I nodded. “Yeah, that’s right.”

“Where?”

“Where’s what?”

“The click-or-is, silly,” Ollie said, and then frowned. “Teacher said that only girls get a click-or-is, but that’s not fair, is it, Joe? How comes they get a secret button, and we don’t?”

“O-ee poos!” Sean hollered from the utility room, and I had never been so relieved to clean shit up than I was in this moment.

“Coming, Seany,” I called back before saying, “Ols, we can pick this conversation back up when you’re a teenager.”

HOUSE CALLS AND DOMESTIC DISTURBANCES

DECEMBER 10TH 2004

AOIFE

Being in love with someone who was hell bent on self-destructing was such a lonely place to exist. I felt incredibly helpless, watching on as my boyfriend buried his secrets with lie upon countless lie.

I wanted to save him.

I felt like I was watching him drown.

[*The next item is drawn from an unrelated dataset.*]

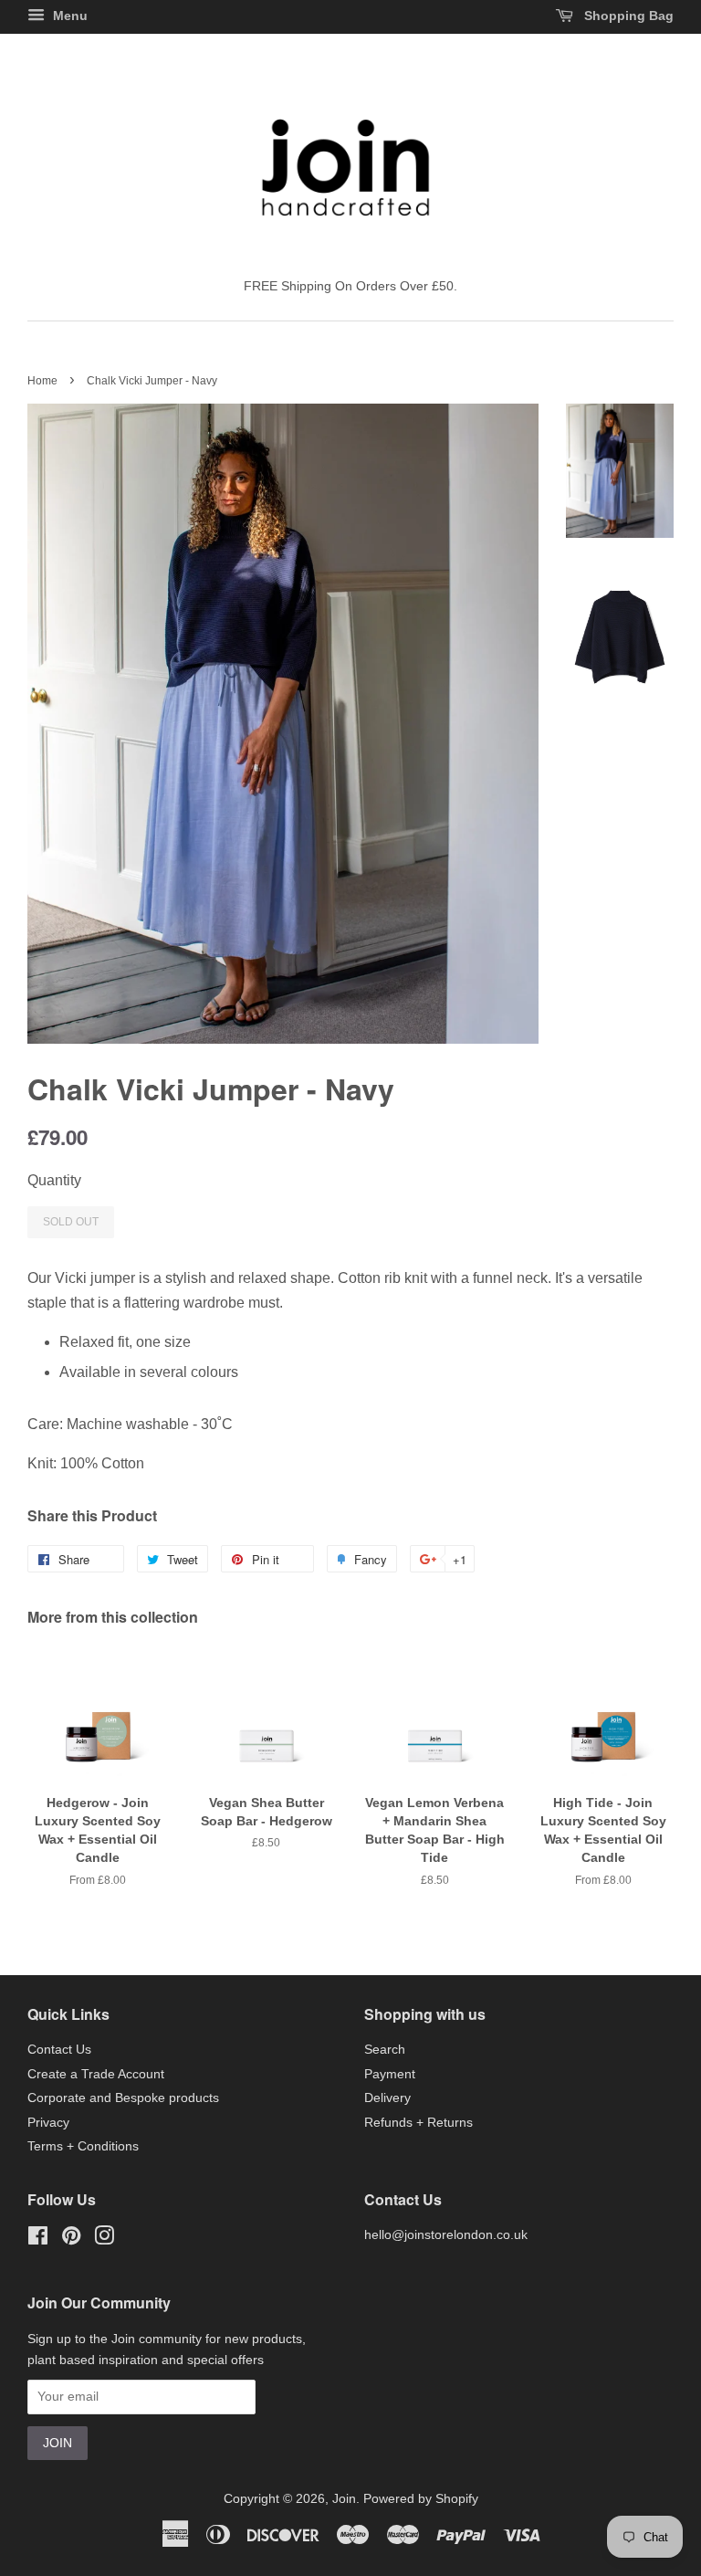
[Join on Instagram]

That I was desperately reaching my hand out, but his pride was so potent that it meant he would rather go under than let me pull him to safety.

I knew he wasn’t clean.

Hadn’t been since the day after Halloween when I had made the fatal decision of admitting to him that his father had made another pass at me.

I physically watched the light in his eyes leave that day, and nothing I’d been able to say or do since had been able to reignite that spark.

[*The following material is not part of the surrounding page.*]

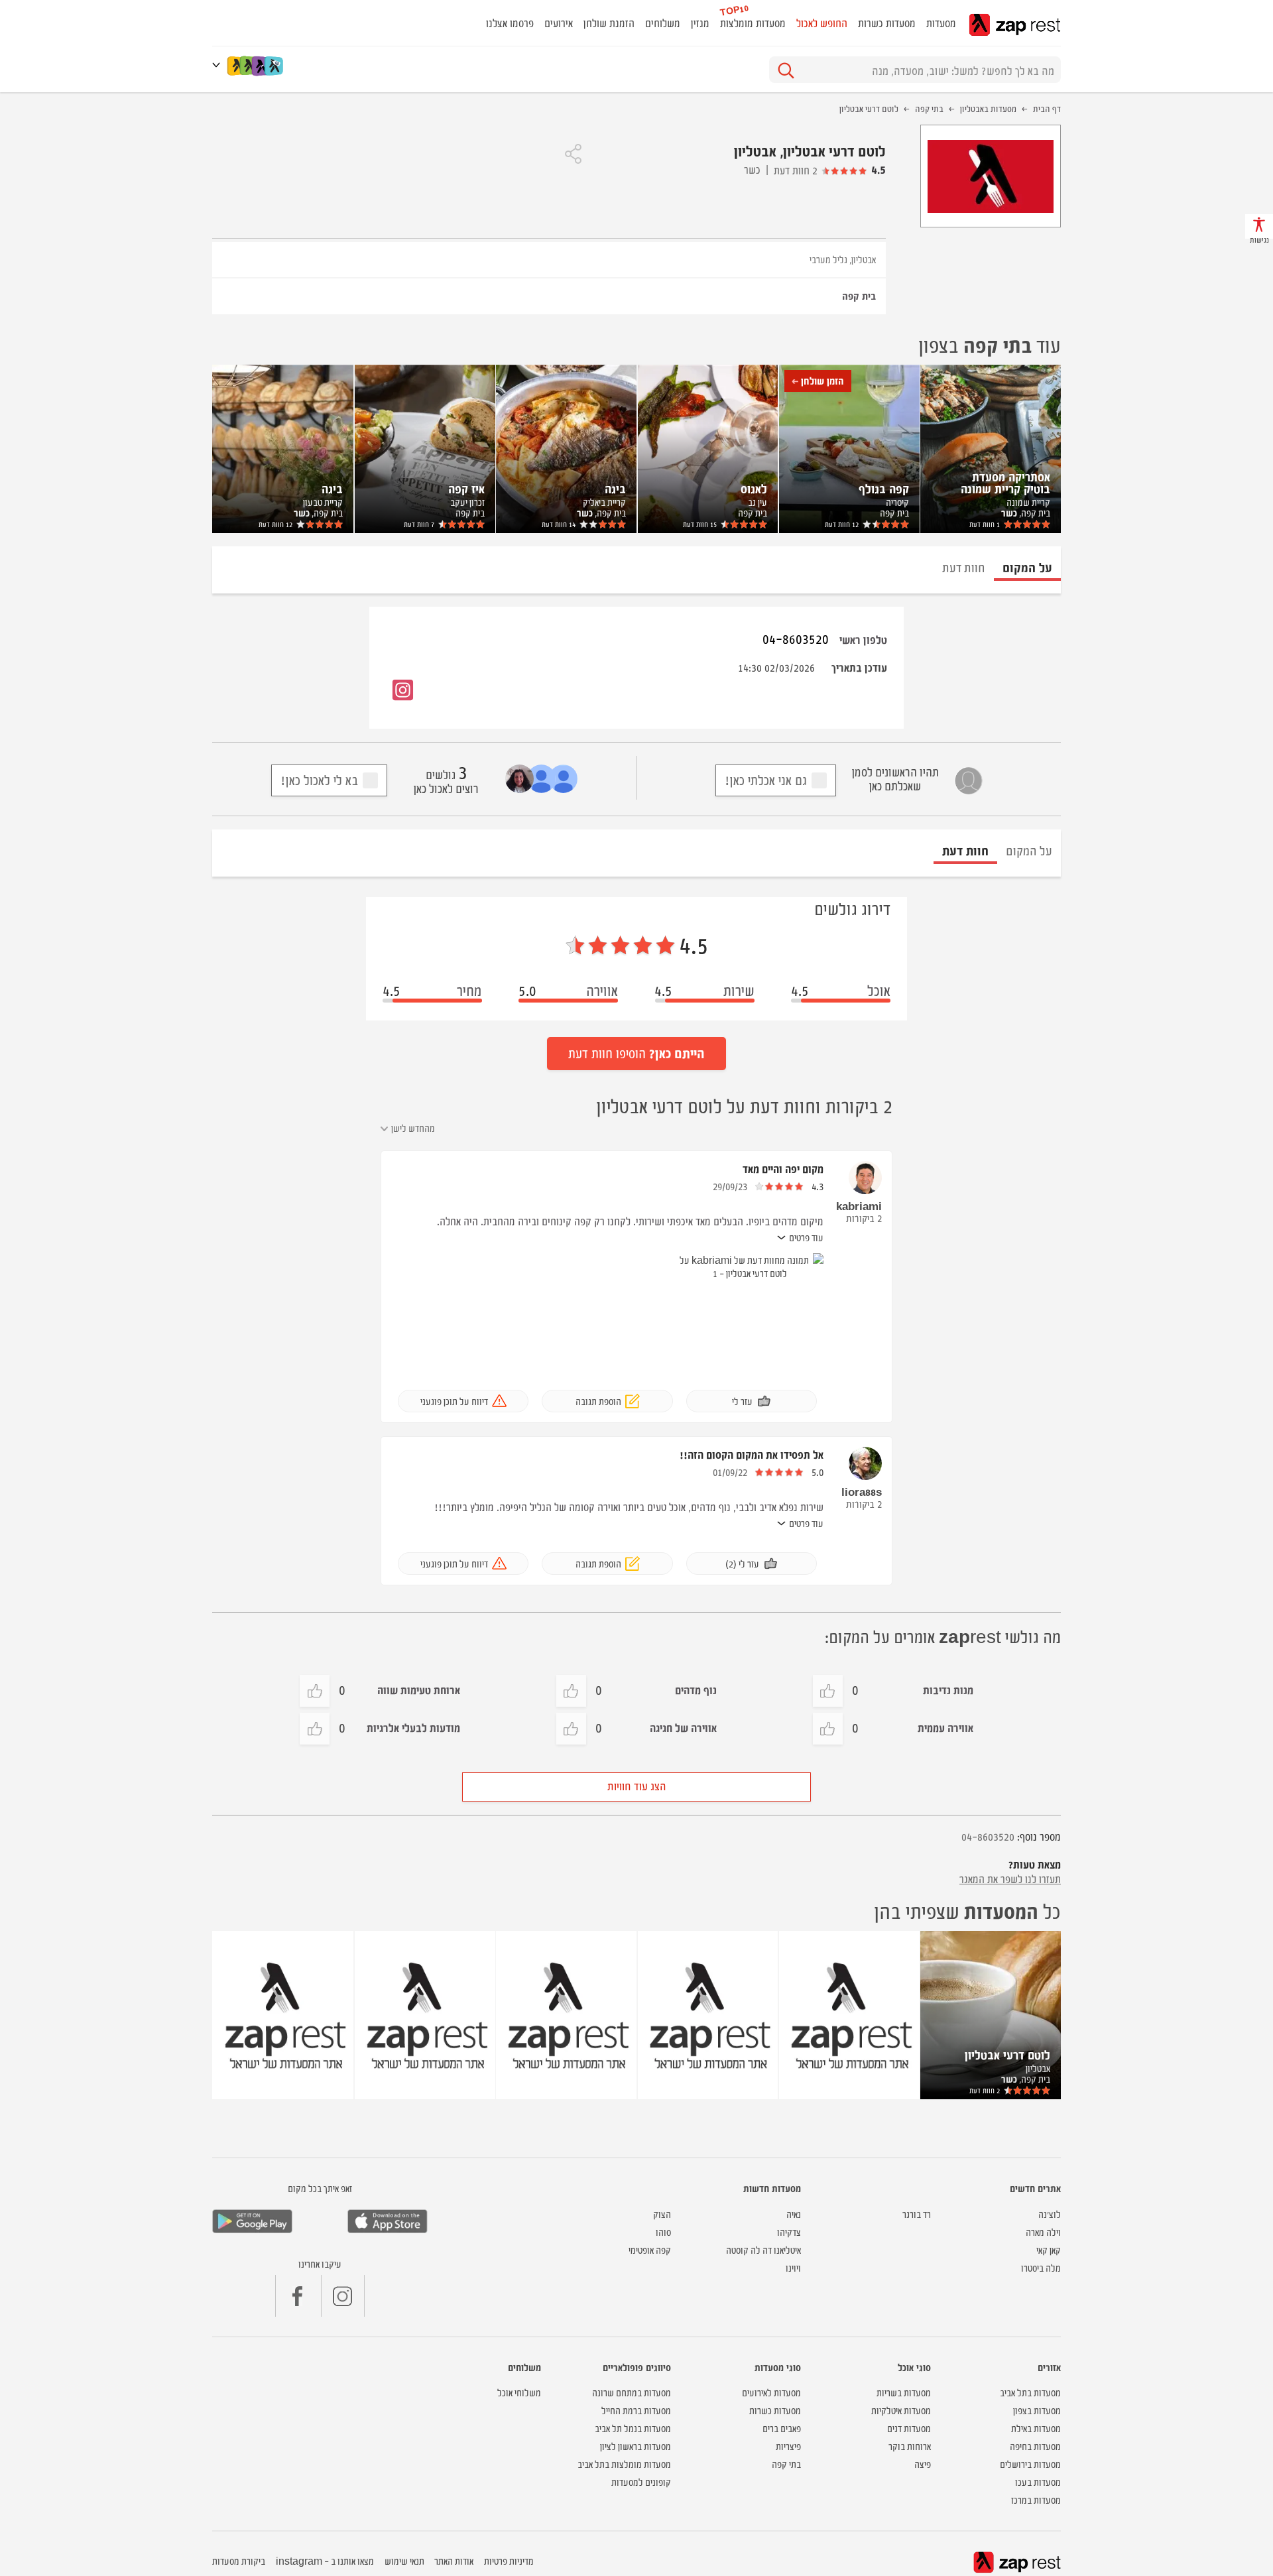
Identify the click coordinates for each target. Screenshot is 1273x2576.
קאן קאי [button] (1048, 2249)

I could see it on his face every day.

He was slowly slipping back into old habits, and I was afraid to push back against his behavior, for fear that it would make it worse.

Make him worse.

I was so afraid of him ending up dead in a ditch somewhere, that I found myself, disgustingly, turning a blind eye when he came back from lunch with bloodshot eyes and a faraway look in his eyes.

But there were two things that I was absolutely sure about when it came to Joey.

The first; it wasn’t uncommon for him to skip a day or two of school.

The second; when it came to his job at the garage, he was the complete opposite,

Never mind being uncommon, when it came to his job, the boy’s rap sheet was virtually nonexistent.

It was for these reasons that I found myself incredibly concerned over the fact that he had missed almost two whole weeks of school and work.

To be fair, he had returned all of my text messages and phoned me for a chat every night, fobbing me off with the reason for his absence being family business, and nothing to worry about.

Of course I was worried.

All I seemed to do nowadays was to worry about him.